Statement on Publication of Elective Care Waiting Times
The latest elective waiting time figures (October to December 2017) again show that Northern Ireland’s Health and Social Care (HSC) system is under huge pressure and the waiting times experienced by many patients continue to be unacceptable.
A combination of factors – including a growing older population, an increased demand for services, and new specialist treatments – means there simply isn’t either the money or required staffing levels to sustain the current model of care.
While additional investment, if available, would allow us to bring waiting lists down in the short to medium-term, the only long-term answer is to continue to transform services.
A range of transformation initiatives, highlighted in the Department of Health’s one-year update report on the strategy to tackle waiting times in Northern Ireland, show that progress is being made. These include primary care alternatives to hospital referrals which will enable patients to receive high quality assessment and treatment more quickly, and which will help to free up appointments and treatment for urgent and complex cases in secondary care.
Rolling out such new pathways across Northern Ireland will require funding support, as part of the drive to transform care.
- Elective care waiting times have been increasing sharply since mid -2014 as a result of wider financial pressures facing the HSC system.
- Prior to this, maintaining the waiting time position had been heavily dependent on the availability of additional non-recurrent funding (typically in the region of £80m per year) to enable HSC Trusts to undertake additional activity in elective specialties where there was a gap between funded health service capacity and patient demand for assessment and/or treatment.

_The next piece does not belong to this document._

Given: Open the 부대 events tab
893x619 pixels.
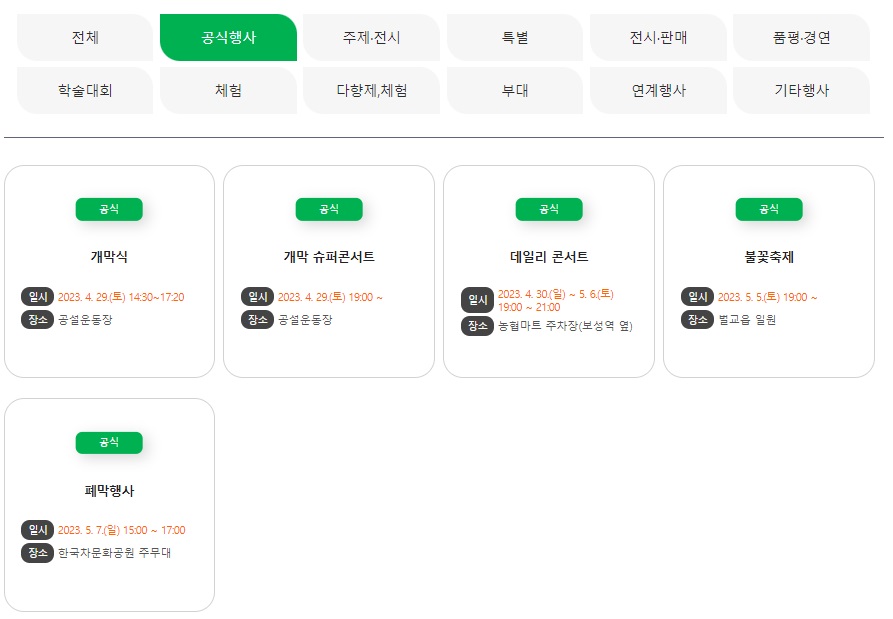Looking at the screenshot, I should click(515, 91).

- Demand for elective services currently exceeds capacity by around 60,000 outpatients and 35,000 treatments.
- At the end of November 2017, the Department made available a further £7m for elective care in-year. This funding is being targeted at those patients with the highest clinical need as well as those who have been waiting the longest and it is expected that in the region of 25,000 patients will benefit as a result of this additional investment.
- Patients requiring urgent assessment, investigations and treatment are prioritised by Trusts. In addition any funding that has been made available in the last two years has been targeted at patients of greatest clinical need.
- Orthopaedic ‘Mega’ Clinics – to reduce the backlog of back/spinal patients, ‘one stop shops’ are being run by GPs with Specialist Interests and Senior Physiotherapists, usually at weekends, also attended by senior spinal consultants. Multiple clinics are held at the same time to ensure that as many people as possible can be seen. Each patient is examined by a clinician, who discusses treatment options and offers advice regarding the future care plan. Patients who require surgical intervention are reviewed by a senior spinal consultant and, where clinically appropriate, are added to the elective waiting list that day. This one stop model improves the efficiency of the service and enhances the patient experience. So far, five ‘mega’ clinics have been held at which around 830 patients have been assessed. Further clinics are planned and consideration is being given to rolling this approach out to other areas in orthopaedics.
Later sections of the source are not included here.